Sitzung des Bau-, Planungs- und Umweltausschusses der Samtgemeinde Liebenau
TOP: Ö 4
Gremium: Bau-, Planungs- und Umweltausschuss der Samtgemeinde Liebenau Beschlussart: ungeändert beschlossen
Datum: Di, 06.06.2017 Status: öffentlich/nichtöffentlich
Zeit: 17:00 - 19:35 Anlass: Sitzung
Raum: Sitzungszimmer des Rathauses
Ort: Ortstraße 28, 31618 Liebenau
SG/2017/021 Investitionspakt soziale Integration im Quartier
Antragstellung für das "Begegnungs- und Bildungszentrum mit multifunktionaler und integrativer Ausrichtung"
   
 
Status:öffentlich  
 
Wortprotokoll
Beschluss
Abstimmungsergebnis

Zu diesem Tagesordnungspunkt nimmt Frau Schwarzien vom Lindener Baukontor an der Sitzung teil. Frau Schwarzien erläutert das Um- und Nachnutzungskonzept für die St. Laurentiusschule, das mit der Schulleitung und den sonstigen Nutzern mehrmals diskutiert wurde.

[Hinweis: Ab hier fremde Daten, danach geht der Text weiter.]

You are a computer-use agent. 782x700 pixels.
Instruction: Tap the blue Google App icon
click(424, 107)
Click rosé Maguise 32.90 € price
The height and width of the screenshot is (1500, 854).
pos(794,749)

Auf der Basis dieses Konzepts ist der Förderantrag in dem Programm „Investitionspakt soziale Integration im Quartier“ zu stellen.

 

Der Ausschuss nimmt die Planung zustimmend zur Kenntnis; ergänzend regt Frau Granich an, bei der Raumkonzeption Räumlichkeiten für „Liebenau hilft“ vorzusehen. Dieses ist grundsätzlich geplant und unter c) des Beschlussvorschlags berücksichtigt.

 

Herr Reineke legt Wert auf die Feststellung, dass die Umsetzung der Variante 1 des Konzepts nicht mit Mitteln der Städtebauförderung förderfähig sei. Das beinhalte ein nicht unerhebliches Risiko bei der Gewinnung von Fördermitteln.


Beschluss:

 

Der Samtgemeinderat beschließt, dem vom Lindener Baukontor erarbeiteten Raumkonzept (Variante 1) grundsätzlich zuzustimmen und einen entsprechenden Umbau/eine Sanierung der St.  Laurentiusschule im Haushaltsjahr 2018 umzusetzen. Mit der Umsetzung des Raumkonzeptes wird eine auf Dauer angelegte nachhaltige Nutzung des gesamten Gebäudekomplexes der St. Laurentiusschule erreicht.

 

Vorab ist Folgendes zu ergänzen:

 

a) Das gesamte Bauvorhaben ist in selbständig umzusetzende Bauabschnitte aufzuteilen. Die Kosten für die Bauabschnitte sind getrennt zu kalkulieren.

 

b) Für die gemeinnützige Jugendhilfeeinrichtung sind Räumlichkeiten einzuplanen. Notwendige Büros sind im ehemaligen Hausmeisterhaus unterzubringen; die weiteren Räumlichkeiten sind durch eine Doppelnutzung von bestehenden Räumen innerhalb der Schule sicherzustellen.

 

c) Für eine Migrations- und Beratungsstelle in Ergänzung zu dem bestehenden Familienservicebüro im Rathaus sind 1 bis 2 Räume einzuplanen.

 

d) Die Sanitär- und Umkleideräume im Kellergeschoss sind Bestandteil des Gesamtkonzeptes, werden aber mit Mitteln der Städtebauförderung finanziert.